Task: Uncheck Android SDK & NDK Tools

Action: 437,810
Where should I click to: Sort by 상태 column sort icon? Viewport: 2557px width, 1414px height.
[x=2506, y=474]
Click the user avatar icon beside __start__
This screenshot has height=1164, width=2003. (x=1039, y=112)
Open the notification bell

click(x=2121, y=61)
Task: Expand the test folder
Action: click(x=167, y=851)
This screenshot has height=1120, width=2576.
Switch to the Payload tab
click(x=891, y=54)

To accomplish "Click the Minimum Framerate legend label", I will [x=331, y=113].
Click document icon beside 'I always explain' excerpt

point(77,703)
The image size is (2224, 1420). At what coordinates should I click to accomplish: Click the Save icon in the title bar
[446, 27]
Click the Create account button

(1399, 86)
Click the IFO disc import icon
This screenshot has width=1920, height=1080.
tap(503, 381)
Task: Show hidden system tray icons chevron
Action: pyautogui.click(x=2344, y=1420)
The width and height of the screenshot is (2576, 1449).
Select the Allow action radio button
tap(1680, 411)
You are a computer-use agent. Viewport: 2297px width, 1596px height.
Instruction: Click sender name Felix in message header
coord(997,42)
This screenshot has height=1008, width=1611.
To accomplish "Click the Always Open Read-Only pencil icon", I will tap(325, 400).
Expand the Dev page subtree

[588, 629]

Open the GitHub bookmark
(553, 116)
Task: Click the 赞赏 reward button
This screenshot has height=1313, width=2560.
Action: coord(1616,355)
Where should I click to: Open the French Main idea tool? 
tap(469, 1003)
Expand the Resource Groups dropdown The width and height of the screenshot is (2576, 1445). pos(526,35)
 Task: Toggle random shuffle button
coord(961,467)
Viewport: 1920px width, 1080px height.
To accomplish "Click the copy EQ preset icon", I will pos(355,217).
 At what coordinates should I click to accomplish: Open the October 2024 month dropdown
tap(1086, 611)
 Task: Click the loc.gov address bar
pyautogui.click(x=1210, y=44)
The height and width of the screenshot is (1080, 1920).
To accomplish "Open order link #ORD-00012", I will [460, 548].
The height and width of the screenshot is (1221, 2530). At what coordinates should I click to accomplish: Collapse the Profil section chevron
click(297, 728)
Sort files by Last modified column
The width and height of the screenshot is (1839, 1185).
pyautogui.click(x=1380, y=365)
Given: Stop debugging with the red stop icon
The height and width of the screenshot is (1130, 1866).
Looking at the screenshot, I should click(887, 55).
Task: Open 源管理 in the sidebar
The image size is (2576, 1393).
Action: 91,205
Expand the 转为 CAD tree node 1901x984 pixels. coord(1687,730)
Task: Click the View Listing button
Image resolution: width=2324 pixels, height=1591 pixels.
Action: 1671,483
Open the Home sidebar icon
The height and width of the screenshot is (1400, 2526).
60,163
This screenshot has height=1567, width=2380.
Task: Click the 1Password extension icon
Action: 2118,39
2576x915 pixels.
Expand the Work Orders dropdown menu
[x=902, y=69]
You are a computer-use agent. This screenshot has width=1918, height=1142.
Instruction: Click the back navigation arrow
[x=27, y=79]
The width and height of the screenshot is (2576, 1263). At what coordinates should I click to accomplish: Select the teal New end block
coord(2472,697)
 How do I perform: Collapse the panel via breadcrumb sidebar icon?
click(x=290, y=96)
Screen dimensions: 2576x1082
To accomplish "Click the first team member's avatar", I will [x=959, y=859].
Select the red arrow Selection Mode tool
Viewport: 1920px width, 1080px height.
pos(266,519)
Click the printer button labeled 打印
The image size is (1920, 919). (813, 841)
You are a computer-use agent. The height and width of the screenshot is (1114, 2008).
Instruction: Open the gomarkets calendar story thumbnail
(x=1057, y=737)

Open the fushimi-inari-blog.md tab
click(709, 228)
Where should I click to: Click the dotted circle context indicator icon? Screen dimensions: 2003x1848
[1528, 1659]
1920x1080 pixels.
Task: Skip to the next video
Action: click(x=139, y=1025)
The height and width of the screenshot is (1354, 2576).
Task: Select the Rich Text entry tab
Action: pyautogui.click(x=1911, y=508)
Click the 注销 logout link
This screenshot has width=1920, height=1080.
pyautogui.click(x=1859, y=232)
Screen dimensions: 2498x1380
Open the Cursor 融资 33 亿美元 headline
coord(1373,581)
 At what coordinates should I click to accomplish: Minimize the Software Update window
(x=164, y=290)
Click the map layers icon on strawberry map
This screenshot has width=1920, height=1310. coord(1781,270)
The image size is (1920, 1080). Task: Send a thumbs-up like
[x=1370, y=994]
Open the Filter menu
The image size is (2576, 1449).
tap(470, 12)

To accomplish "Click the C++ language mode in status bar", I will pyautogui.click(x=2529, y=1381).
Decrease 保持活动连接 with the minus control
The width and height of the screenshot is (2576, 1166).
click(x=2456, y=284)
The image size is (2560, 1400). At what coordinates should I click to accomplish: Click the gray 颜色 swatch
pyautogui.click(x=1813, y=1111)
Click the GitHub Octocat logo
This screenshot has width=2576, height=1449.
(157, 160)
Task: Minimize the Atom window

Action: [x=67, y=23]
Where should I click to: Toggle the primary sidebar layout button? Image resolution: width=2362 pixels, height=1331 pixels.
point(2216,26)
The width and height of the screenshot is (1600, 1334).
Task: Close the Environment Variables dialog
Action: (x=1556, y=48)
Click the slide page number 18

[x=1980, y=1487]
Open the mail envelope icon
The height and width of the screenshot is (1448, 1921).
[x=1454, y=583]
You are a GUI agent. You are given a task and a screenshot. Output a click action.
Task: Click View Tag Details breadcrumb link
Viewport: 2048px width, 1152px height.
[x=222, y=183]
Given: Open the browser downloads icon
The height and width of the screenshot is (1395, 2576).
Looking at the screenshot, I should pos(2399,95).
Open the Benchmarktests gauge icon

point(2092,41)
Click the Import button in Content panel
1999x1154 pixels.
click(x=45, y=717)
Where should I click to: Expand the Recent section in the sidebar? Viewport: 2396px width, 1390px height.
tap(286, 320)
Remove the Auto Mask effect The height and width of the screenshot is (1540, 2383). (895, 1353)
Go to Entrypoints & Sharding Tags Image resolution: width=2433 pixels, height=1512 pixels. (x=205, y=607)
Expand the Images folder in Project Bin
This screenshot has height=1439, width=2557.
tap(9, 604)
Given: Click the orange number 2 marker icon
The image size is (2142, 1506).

What you have to do => Transcribe every record above exactly.

Response =>
Task: Uncheck Android SDK & NDK Tools

Action: 437,810
Where should I click to: Sort by 상태 column sort icon? Viewport: 2557px width, 1414px height.
[x=2506, y=474]
Click the user avatar icon beside __start__
This screenshot has height=1164, width=2003. (x=1039, y=112)
Open the notification bell

click(x=2121, y=61)
Task: Expand the test folder
Action: click(x=167, y=851)
This screenshot has height=1120, width=2576.
Switch to the Payload tab
click(x=891, y=54)

To accomplish "Click the Minimum Framerate legend label", I will [x=331, y=113].
Click document icon beside 'I always explain' excerpt

point(77,703)
The image size is (2224, 1420). At what coordinates should I click to accomplish: Click the Save icon in the title bar
[446, 27]
Click the Create account button

(1399, 86)
Click the IFO disc import icon
This screenshot has width=1920, height=1080.
tap(503, 381)
Task: Show hidden system tray icons chevron
Action: pyautogui.click(x=2344, y=1420)
The width and height of the screenshot is (2576, 1449).
Select the Allow action radio button
tap(1680, 411)
You are a computer-use agent. Viewport: 2297px width, 1596px height.
Instruction: Click sender name Felix in message header
coord(997,42)
This screenshot has height=1008, width=1611.
To accomplish "Click the Always Open Read-Only pencil icon", I will tap(325, 400).
Expand the Dev page subtree

[588, 629]

Open the GitHub bookmark
(553, 116)
Task: Click the 赞赏 reward button
This screenshot has height=1313, width=2560.
Action: coord(1616,355)
Where should I click to: Open the French Main idea tool? 
tap(469, 1003)
Expand the Resource Groups dropdown The width and height of the screenshot is (2576, 1445). pos(526,35)
 Task: Toggle random shuffle button
coord(961,467)
Viewport: 1920px width, 1080px height.
To accomplish "Click the copy EQ preset icon", I will pos(355,217).
 At what coordinates should I click to accomplish: Open the October 2024 month dropdown
tap(1086, 611)
 Task: Click the loc.gov address bar
pyautogui.click(x=1210, y=44)
The height and width of the screenshot is (1080, 1920).
To accomplish "Open order link #ORD-00012", I will [460, 548].
The height and width of the screenshot is (1221, 2530). At what coordinates should I click to accomplish: Collapse the Profil section chevron
click(297, 728)
Sort files by Last modified column
The width and height of the screenshot is (1839, 1185).
pyautogui.click(x=1380, y=365)
Given: Stop debugging with the red stop icon
The height and width of the screenshot is (1130, 1866).
Looking at the screenshot, I should click(887, 55).
Task: Open 源管理 in the sidebar
The image size is (2576, 1393).
Action: 91,205
Expand the 转为 CAD tree node 1901x984 pixels. coord(1687,730)
Task: Click the View Listing button
Image resolution: width=2324 pixels, height=1591 pixels.
Action: 1671,483
Open the Home sidebar icon
The height and width of the screenshot is (1400, 2526).
60,163
This screenshot has height=1567, width=2380.
Task: Click the 1Password extension icon
Action: 2118,39
2576x915 pixels.
Expand the Work Orders dropdown menu
[x=902, y=69]
You are a computer-use agent. This screenshot has width=1918, height=1142.
Instruction: Click the back navigation arrow
[x=27, y=79]
The width and height of the screenshot is (2576, 1263). At what coordinates should I click to accomplish: Select the teal New end block
coord(2472,697)
 How do I perform: Collapse the panel via breadcrumb sidebar icon?
click(x=290, y=96)
Screen dimensions: 2576x1082
To accomplish "Click the first team member's avatar", I will [x=959, y=859].
Select the red arrow Selection Mode tool
Viewport: 1920px width, 1080px height.
pos(266,519)
Click the printer button labeled 打印
The image size is (1920, 919). (813, 841)
You are a computer-use agent. The height and width of the screenshot is (1114, 2008).
Instruction: Open the gomarkets calendar story thumbnail
(x=1057, y=737)

Open the fushimi-inari-blog.md tab
click(709, 228)
Where should I click to: Click the dotted circle context indicator icon? Screen dimensions: 2003x1848
[1528, 1659]
1920x1080 pixels.
Task: Skip to the next video
Action: click(x=139, y=1025)
The height and width of the screenshot is (1354, 2576).
Task: Select the Rich Text entry tab
Action: pyautogui.click(x=1911, y=508)
Click the 注销 logout link
This screenshot has width=1920, height=1080.
pyautogui.click(x=1859, y=232)
Screen dimensions: 2498x1380
Open the Cursor 融资 33 亿美元 headline
coord(1373,581)
 At what coordinates should I click to accomplish: Minimize the Software Update window
(x=164, y=290)
Click the map layers icon on strawberry map
This screenshot has width=1920, height=1310. coord(1781,270)
The image size is (1920, 1080). Task: Send a thumbs-up like
[x=1370, y=994]
Open the Filter menu
The image size is (2576, 1449).
tap(470, 12)

To accomplish "Click the C++ language mode in status bar", I will pyautogui.click(x=2529, y=1381).
Decrease 保持活动连接 with the minus control
The width and height of the screenshot is (2576, 1166).
click(x=2456, y=284)
The image size is (2560, 1400). At what coordinates should I click to accomplish: Click the gray 颜色 swatch
pyautogui.click(x=1813, y=1111)
Click the GitHub Octocat logo
This screenshot has width=2576, height=1449.
(157, 160)
Task: Minimize the Atom window

Action: [x=67, y=23]
Where should I click to: Toggle the primary sidebar layout button? Image resolution: width=2362 pixels, height=1331 pixels.
point(2216,26)
The width and height of the screenshot is (1600, 1334).
Task: Close the Environment Variables dialog
Action: (x=1556, y=48)
Click the slide page number 18

[x=1980, y=1487]
Open the mail envelope icon
The height and width of the screenshot is (1448, 1921).
[x=1454, y=583]
You are a GUI agent. You are given a task and a screenshot. Output a click action.
Task: Click View Tag Details breadcrumb link
Viewport: 2048px width, 1152px height.
[x=222, y=183]
Given: Open the browser downloads icon
The height and width of the screenshot is (1395, 2576).
Looking at the screenshot, I should pos(2399,95).
Open the Benchmarktests gauge icon

point(2092,41)
Click the Import button in Content panel
1999x1154 pixels.
click(x=45, y=717)
Where should I click to: Expand the Recent section in the sidebar? Viewport: 2396px width, 1390px height.
tap(286, 320)
Remove the Auto Mask effect The height and width of the screenshot is (1540, 2383). (895, 1353)
Go to Entrypoints & Sharding Tags Image resolution: width=2433 pixels, height=1512 pixels. (x=205, y=607)
Expand the Images folder in Project Bin
This screenshot has height=1439, width=2557.
tap(9, 604)
Given: Click the orange number 2 marker icon
The image size is (2142, 1506).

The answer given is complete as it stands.